According to a further embodiment of the invention, the assessment is performed by the pet's owner according to a predetermined computerized assessment survey, in which the owner uses computing system 104 to input answers to the survey. That is, involvement by a veterinarian or a consultant/associate is not necessary. The answers inputted by the owner automatically are analyzed according to an algorithm designed to assess the health and well-being of the pet being assessed. The computer then outputs the recommended diet for the pet.

The assessment survey may be in the form of an interactive program stored in a memory unit accessible by server 102 and shared (accessible) by pet owners, veterinarians, pet caretakers, and the like, through computing systems 104 communicating over communication network 106. The program provides an electronic user interface that queries the pet owner to provide responses to survey questions about the pet being assessed. Once the responses have been entered, the program uses the responses in an algorithm to determine the recommended diet.

Preferably, the program presents the pet's owner with information encouraging enrollment of the pet in a feeding plan offered by the merchant by informing the owner of the benefits to the pet of a combined regimen of the plan's foods/treats/supplements/pharmaceuticals, and by informing the owner of the savings the owner would be entitled to if the plan's food/treats/supplements are purchased together from merchant 112 than if purchase separately. Then, when the owner goes to the merchant's store, a feeding-plan consultant discusses various feeding-plan options (e.g., Bronze Plan, Platinum Plan, etc.) with the owner and determines the desired feeding plan for the pet. The owner then purchases the plan's foods/treats/supplements on a periodic basis or as needed, as discussed above.

According to an aspect of the embodiment, a kiosk/booth at the merchant's store or at the veterinarian's office may be used by the pet's owner to complete the survey to determine the recommended diet for the pet. This way, the owner conveniently may determine the recommended diet, decide on a desired feeding plan, and purchase foods/treats/supplements/pharmaceuticals for the feeding plan all at the same location. Preferably, the kiosk/booth is equipped with a computer or other type of communication device (e.g., computing system 104) for accessing server 102, which controls an interactive assessment program for a plurality of kiosks/booths.

According to still another embodiment of the invention, assessments of the pet are made over a period of time to determine the efficacy of the recommended diet in maintaining or improving the pet's condition. The assessments are stored in database 110 and used to refine the program's algorithm for determining future recommended diets.

The various embodiments of the present invention described above have been presented by way of example and not limitation. It will be apparent to persons skilled in the relevant arts that various changes in form and detail can be made therein without departing from the spirit and scope of the present invention. Thus, the present invention should not be limited by any of the above-described exemplary embodiments, but should be defined only in accordance with the following claims and their equivalents.
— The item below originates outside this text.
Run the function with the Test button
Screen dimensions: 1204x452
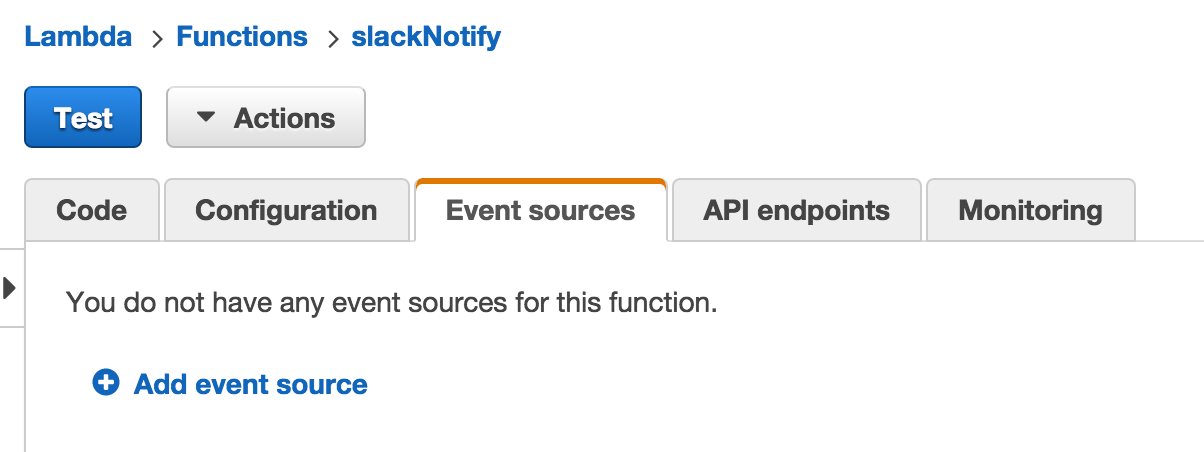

It is also to be understood that the steps and processes recited in the claims need not be performed in the order presented.

In addition, it should be understood that the attached drawing, which highlights the functionality and advantages of the present invention, are presented as an illustrative example. The system arrangement of the present invention is sufficiently flexible and configurable, such that it may be utilized and configured in ways other than that shown in the drawing.